Early Years
His mother Chiyo Ishikawa died early while Umehara was being breast-fed, and his father was still a student at Tohoku University. Arrangements were made to have him looked after by relatives, and over New Year 1927, aged 1 year nine months, Umehara was adopted by his father’s brother Hanbei Umehara and his wife Toshi, and raised as their foster child.
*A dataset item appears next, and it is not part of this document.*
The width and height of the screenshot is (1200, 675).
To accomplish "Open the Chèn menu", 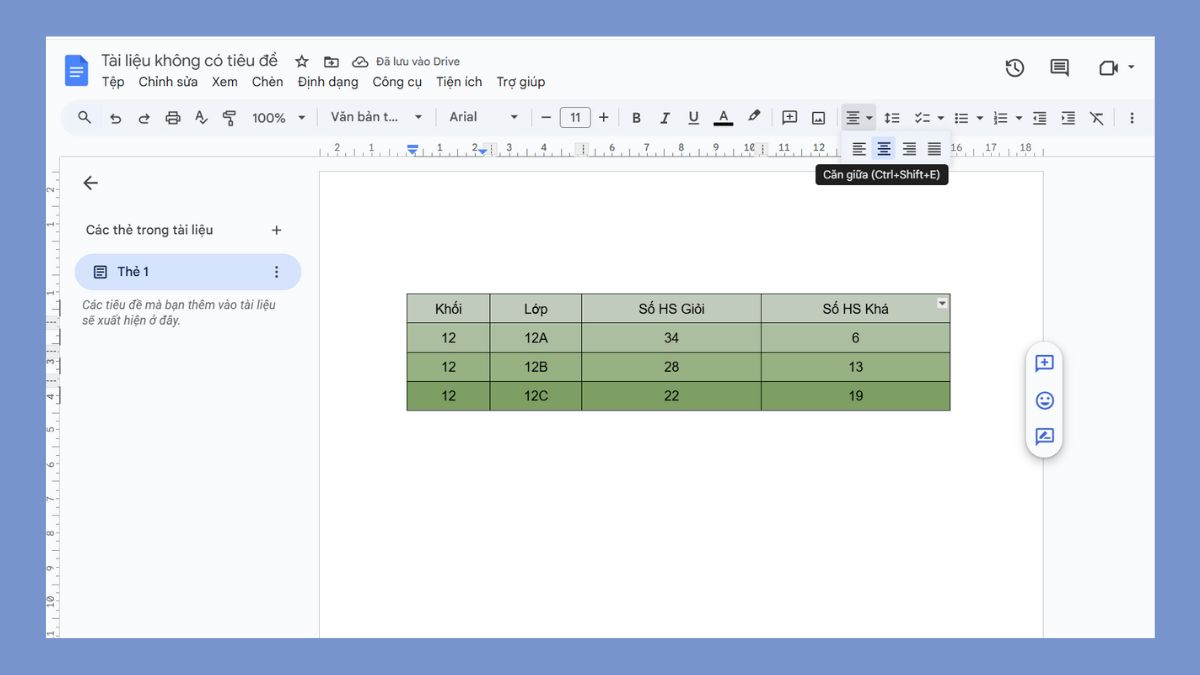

Throughout his education, from primary through to tertiary level, Umehara was by his own account an indifferent student. He was in his primary school years somewhat of a Dreamy Daniel, preferring play to study. After graduating from Tokai High School in Nagoya, he gained entry in 1942 to the Hiroshima Higher Normal School, but withdrew after only two months, and, in the following year, the managed to obtain a place at the Hachikō (Eighth Rank) High School in Nagoya, under its Principal Itō Nikichi (伊藤仁吉). Over the following two years he developed a passionate interest in the philosophies of Nishida Kitarō and Tanabe Hajime, the intellectual leaders of what was known as the Kyoto School (Kyōto Gakuha), a circle of conservative modernists who gave substantial theoretical backing to Japan’s imperial outreach during the period known as the 15 year war. Umehara was also attracted by the philosophy of ethics being worked out by Nishida and Tanabe’s former colleague, Watsuji Tetsurō, who had now shifted to Tokyo University. Reading their work made Umehara resolve to dedicate his life to philosophy. On graduation from his secondary schooling, Umehara won a place at Kyoto University – the war had destroyed the lives of many other young men of his generation with academic aspirations and better credentials. By that time, both Nishida and Tanabe had retired, and Umehara’s father, a practical man with a career in the Toyota company, initially opposed the idea of him studying philosophy. At his son’s insistence, however, he relented and gave his permission. Soon after his admission however Umehara was conscripted into the army, and only managed to return to his studies in September of that year. He graduated in 1948.